It’s interesting how much we have the ability to be the force that hinders our lives and experiences. There is nothing wrong with being intentional in the way we choose to navigate the tools of our craft, within who we choose to share our dreams. The challenge introduces itself when that intention gets coated in what I feel is an unclear/facade of ‘preciousness’ that we begin to sabotage ourselves.
I find this to be so true in my own life as I naviagate projects that I am showcasing and putting out. I have such a love for my craft that I would never want to sacrifice the integrity of my works in an attempt to chase relevance, an expected schedule, or a social benchmark.
There surely is a foundation for this perception of preciousness. I’ve spoken about this to many friends and creatives and I’ve come to realize that so many of us were never poured into and shown belief in our artistry growing up. Growing up with young, Black parents who struggled to make ends meet to support us as a family, I can only imagine the last of their interest/(survival)needs, were to hear me talk about wanting to be an artist at age 8. Would it have been nice to be championed in this desire, in my rawest and earliest forms of dreaming? Of course, but that just wasn’t my reality. However, I believe that given our circumstances financially my mother always poured into me that I could be a lawyer, a doctor, or ‘anything’ (fixed to financial success).

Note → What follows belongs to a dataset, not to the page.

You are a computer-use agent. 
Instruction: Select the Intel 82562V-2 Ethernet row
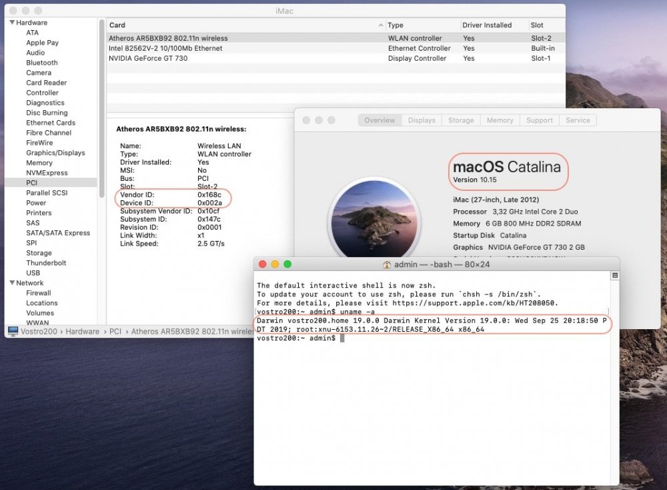[165, 49]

I believe those to be her dreams, and to be what she wished she was poured into her growing up, not realizing at the time that what younger her and I both needed at that time was to be seen and heard. I wanted to be an artist. And I made it happen.
I do not hold any regret in my mother pouring into me her dreams. Just as mine needed a home, so did hers. We champion cheers that were taught to us, perfecting them until they echo into the ears of children murmuring their truths.
So many of us have been awarded gifts that our parents were not, the freedom of choice, the freedom to dream. Rather socially, racially, economically, and systematically, our parents oftentimes were plucked from their seasons of learning to dream. This also results in our parents not knowing how to hold space, language, and gentleness for our dreams. We become our own support systems. In being our own support system, we have had to be the utmost serious about ourselves. We have to be our deepest advocates. We adapted to being ones to cradle our dreams with full care. So we begin to militantly show up and preserve ourselves and our craft.
I’ve become too precious in my approach to my craft and creating. There was a point when I began to realize that the grip that I had surrounding my level of greatness in a project began to suffocate the work and never allow the life intended for them to ever be met by who they were meant to. I began to realize that waiting for projects to be “ready” 1. allowed me to hold a lack of accountability to soft deadlines and 2. began to stunt my growth as an artist. You do not grow as an artist putting out “perfect” work, you grow as an artist in the presence of humility. Your work is worthy before it is “perfect”. That is enough.
I feel like some of the bravest people on this earth are children. There’s a sense of confidence within who we are at that time, with what we want to be when we grow up, with how we see the world as massive, yet still attainable. I often miss that kid. — And as much as I am working in my adult life to be the person younger me needed, I find it so warming that I find comfort in admiring little Deon.
Ideas never fully belong to us.
I once heard the idea that ideas never fully belong to us. It’s no secret that procrastination, rather due to a root of fear or success, does not foster an environment for creativity and ideas to flourish. An idea that finds you dormant and unwilling to, not only acknowledge its beauty, but also to act on it will get passed on and find a new home within someone who will come to cherish it more. I feel we’ve all experienced this in one way or another. Maybe stemming from school to our later adulthood in a creative sphere. As we learn to meet these ideas with a warm welcome instead of ownership, we then can disarm our ego in perception and release these ideas that never fully even belonged to us and allow what’s fully ours to find our palms.
I had a sit down with and this is what I lined out for myself, and maybe I extend a page in hand to you here:
It doesn’t have to be perfect, to be worthy.
You’re ready. Yes right now.
May you be intentional, but not too precious.
Holding gratitude for your time, mind, and stillness. Thank you.
I hope you’re well.
D.
i love your visual work and was so tickled to stumble across you on this platform. but more seriously, i needed this. i'm moving to nyc later this year and i'm scared to death, because i know i won't have my family's support when i tell them. they want me to go back to school. i'm very open to a graduate program in my passion areas, but seven years post-undergrad, they're still needling me about law school. i get where they're coming from and this post reminded me: have empathy for their lived experience, but don't let them distract you from your dreams.
Great read before ending my night. Thank you for sharing your work with us — I find it helpful, moving, and thought provoking. Blessings, -s.